--- Instructions for the task ---
Your answer should consist of the lines in the listing that hold "value".

--- Dataset excerpts ---

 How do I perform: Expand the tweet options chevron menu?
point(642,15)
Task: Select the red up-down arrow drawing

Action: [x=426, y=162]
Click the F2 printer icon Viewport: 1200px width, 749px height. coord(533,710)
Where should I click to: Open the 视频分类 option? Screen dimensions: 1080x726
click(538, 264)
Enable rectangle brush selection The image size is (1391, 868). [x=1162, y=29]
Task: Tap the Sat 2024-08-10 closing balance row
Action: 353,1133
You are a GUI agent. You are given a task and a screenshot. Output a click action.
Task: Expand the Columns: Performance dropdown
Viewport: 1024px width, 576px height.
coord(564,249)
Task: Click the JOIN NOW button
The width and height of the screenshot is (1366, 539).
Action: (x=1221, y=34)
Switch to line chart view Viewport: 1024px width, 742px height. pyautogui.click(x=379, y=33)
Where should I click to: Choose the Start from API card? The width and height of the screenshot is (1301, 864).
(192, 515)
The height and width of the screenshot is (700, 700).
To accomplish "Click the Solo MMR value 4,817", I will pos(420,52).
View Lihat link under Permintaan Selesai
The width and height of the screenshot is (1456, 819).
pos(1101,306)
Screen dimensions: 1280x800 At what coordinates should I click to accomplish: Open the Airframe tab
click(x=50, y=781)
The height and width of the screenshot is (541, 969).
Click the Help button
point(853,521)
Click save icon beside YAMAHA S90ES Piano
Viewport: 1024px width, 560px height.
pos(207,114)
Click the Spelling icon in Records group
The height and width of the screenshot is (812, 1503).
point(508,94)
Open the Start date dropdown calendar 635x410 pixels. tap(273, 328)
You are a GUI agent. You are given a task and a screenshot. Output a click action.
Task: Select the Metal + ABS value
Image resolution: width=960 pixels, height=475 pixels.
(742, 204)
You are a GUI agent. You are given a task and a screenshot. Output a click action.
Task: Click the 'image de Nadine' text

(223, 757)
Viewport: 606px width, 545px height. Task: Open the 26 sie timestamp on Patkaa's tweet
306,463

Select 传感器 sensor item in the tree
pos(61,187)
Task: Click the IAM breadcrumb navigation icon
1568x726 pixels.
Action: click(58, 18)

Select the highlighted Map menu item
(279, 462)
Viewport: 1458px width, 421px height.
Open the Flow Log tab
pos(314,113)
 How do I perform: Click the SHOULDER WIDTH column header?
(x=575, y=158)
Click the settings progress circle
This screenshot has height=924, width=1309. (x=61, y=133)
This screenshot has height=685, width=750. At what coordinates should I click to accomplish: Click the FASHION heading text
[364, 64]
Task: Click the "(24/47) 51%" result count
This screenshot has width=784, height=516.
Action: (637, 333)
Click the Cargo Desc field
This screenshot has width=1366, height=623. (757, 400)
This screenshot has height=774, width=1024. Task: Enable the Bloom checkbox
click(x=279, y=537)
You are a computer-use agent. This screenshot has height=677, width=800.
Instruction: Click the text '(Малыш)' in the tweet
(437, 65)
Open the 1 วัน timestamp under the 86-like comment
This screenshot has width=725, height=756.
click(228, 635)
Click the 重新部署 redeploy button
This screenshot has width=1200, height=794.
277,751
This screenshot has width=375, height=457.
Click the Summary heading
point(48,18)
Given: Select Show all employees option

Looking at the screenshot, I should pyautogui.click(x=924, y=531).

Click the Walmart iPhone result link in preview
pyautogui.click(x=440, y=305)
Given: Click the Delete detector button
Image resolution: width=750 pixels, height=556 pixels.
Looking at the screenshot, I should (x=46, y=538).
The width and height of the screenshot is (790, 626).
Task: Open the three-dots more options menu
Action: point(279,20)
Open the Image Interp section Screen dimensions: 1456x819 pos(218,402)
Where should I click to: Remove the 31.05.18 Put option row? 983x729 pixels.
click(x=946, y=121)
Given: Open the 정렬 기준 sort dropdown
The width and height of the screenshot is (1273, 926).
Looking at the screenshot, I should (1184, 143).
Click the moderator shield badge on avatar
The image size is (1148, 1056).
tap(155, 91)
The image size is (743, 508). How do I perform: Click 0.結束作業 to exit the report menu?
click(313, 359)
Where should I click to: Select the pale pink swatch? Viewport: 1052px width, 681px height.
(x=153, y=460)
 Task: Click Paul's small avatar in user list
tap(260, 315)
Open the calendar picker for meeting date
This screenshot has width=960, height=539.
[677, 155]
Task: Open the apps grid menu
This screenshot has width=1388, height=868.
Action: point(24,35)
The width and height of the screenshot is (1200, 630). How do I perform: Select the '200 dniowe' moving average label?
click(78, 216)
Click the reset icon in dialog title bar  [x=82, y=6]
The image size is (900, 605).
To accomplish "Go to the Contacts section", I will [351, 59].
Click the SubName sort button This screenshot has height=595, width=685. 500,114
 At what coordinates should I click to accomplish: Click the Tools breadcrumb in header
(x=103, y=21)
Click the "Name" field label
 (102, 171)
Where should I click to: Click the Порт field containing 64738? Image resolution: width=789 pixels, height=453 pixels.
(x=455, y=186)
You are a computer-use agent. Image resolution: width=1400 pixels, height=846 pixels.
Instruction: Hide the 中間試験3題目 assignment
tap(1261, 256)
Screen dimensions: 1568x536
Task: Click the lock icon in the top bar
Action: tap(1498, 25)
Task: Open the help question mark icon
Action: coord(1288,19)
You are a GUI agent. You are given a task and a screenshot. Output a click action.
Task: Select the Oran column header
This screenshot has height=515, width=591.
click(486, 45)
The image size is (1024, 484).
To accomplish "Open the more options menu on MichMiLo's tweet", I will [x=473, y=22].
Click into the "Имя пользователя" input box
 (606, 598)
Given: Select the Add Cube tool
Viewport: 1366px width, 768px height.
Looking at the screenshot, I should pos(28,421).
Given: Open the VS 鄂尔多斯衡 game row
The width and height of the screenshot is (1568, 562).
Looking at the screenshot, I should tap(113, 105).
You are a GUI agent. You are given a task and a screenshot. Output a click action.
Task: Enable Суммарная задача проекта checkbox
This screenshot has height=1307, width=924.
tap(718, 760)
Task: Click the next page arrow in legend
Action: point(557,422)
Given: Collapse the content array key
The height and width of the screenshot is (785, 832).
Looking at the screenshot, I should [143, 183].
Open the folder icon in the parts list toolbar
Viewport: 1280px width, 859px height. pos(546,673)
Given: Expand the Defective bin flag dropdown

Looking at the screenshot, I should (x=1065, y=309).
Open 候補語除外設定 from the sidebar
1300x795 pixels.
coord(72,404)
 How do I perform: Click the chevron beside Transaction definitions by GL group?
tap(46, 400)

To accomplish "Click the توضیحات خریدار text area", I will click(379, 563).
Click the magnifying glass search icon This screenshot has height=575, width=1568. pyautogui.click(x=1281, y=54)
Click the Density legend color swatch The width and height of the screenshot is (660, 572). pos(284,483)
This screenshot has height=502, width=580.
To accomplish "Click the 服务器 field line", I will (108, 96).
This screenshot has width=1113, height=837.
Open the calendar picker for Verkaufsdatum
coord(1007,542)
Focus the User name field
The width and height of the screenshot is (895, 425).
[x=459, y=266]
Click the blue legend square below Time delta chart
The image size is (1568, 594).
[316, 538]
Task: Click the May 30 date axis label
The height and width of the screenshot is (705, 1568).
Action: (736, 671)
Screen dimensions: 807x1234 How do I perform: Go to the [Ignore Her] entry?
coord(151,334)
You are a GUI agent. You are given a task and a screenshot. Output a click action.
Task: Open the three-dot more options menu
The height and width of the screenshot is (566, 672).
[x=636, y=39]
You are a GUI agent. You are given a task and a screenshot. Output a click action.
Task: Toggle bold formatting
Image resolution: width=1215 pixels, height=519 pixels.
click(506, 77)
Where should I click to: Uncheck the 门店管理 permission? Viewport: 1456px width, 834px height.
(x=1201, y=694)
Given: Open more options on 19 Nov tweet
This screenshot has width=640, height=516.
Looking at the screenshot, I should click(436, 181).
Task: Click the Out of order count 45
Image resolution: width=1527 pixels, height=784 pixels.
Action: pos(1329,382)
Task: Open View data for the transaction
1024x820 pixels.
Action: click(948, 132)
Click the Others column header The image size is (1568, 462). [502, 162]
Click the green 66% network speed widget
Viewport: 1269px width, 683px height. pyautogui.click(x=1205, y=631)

--- Exercise answer ---
To accomplish "Click the Solo MMR value 4,817", I will pos(420,52).
Task: Select the Metal + ABS value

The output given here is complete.